_Stored items_.
= Beginning of Section =

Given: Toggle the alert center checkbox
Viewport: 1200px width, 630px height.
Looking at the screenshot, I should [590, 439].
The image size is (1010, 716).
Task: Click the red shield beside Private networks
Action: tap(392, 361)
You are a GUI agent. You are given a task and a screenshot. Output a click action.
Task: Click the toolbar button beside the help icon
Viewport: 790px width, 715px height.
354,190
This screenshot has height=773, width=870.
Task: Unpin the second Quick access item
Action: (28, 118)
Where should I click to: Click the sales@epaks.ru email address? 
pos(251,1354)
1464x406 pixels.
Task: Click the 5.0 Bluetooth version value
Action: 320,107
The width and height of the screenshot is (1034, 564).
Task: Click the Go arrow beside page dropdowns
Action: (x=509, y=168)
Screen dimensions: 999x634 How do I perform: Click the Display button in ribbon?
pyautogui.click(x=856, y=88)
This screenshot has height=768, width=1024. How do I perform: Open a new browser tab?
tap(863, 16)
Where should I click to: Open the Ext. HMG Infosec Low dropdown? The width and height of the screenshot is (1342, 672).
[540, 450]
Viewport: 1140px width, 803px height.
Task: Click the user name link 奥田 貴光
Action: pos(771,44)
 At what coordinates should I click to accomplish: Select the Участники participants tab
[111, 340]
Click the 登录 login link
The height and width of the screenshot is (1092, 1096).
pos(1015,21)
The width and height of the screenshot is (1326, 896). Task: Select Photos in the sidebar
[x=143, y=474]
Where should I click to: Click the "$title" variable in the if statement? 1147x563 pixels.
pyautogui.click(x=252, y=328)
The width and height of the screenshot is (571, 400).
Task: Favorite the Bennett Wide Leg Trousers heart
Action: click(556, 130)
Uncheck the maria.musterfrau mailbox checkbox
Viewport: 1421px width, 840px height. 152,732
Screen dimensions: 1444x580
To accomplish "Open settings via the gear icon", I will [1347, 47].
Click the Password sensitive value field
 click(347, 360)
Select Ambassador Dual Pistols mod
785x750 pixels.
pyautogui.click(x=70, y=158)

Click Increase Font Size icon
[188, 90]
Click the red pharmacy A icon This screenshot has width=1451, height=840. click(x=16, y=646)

= End of Section =

_Directions for this task_.
Make an exact copy of every record listed above.

_Final answer_.
Given: Toggle the alert center checkbox
Viewport: 1200px width, 630px height.
Looking at the screenshot, I should [590, 439].
The image size is (1010, 716).
Task: Click the red shield beside Private networks
Action: tap(392, 361)
You are a GUI agent. You are given a task and a screenshot. Output a click action.
Task: Click the toolbar button beside the help icon
Viewport: 790px width, 715px height.
354,190
This screenshot has height=773, width=870.
Task: Unpin the second Quick access item
Action: (28, 118)
Where should I click to: Click the sales@epaks.ru email address? 
pos(251,1354)
1464x406 pixels.
Task: Click the 5.0 Bluetooth version value
Action: 320,107
The width and height of the screenshot is (1034, 564).
Task: Click the Go arrow beside page dropdowns
Action: (x=509, y=168)
Screen dimensions: 999x634 How do I perform: Click the Display button in ribbon?
pyautogui.click(x=856, y=88)
This screenshot has height=768, width=1024. How do I perform: Open a new browser tab?
tap(863, 16)
Where should I click to: Open the Ext. HMG Infosec Low dropdown? The width and height of the screenshot is (1342, 672).
[540, 450]
Viewport: 1140px width, 803px height.
Task: Click the user name link 奥田 貴光
Action: pos(771,44)
 At what coordinates should I click to accomplish: Select the Участники participants tab
[111, 340]
Click the 登录 login link
The height and width of the screenshot is (1092, 1096).
pos(1015,21)
The width and height of the screenshot is (1326, 896). Task: Select Photos in the sidebar
[x=143, y=474]
Where should I click to: Click the "$title" variable in the if statement? 1147x563 pixels.
pyautogui.click(x=252, y=328)
The width and height of the screenshot is (571, 400).
Task: Favorite the Bennett Wide Leg Trousers heart
Action: click(556, 130)
Uncheck the maria.musterfrau mailbox checkbox
Viewport: 1421px width, 840px height. 152,732
Screen dimensions: 1444x580
To accomplish "Open settings via the gear icon", I will [1347, 47].
Click the Password sensitive value field
 click(347, 360)
Select Ambassador Dual Pistols mod
785x750 pixels.
pyautogui.click(x=70, y=158)

Click Increase Font Size icon
[188, 90]
Click the red pharmacy A icon This screenshot has width=1451, height=840. click(x=16, y=646)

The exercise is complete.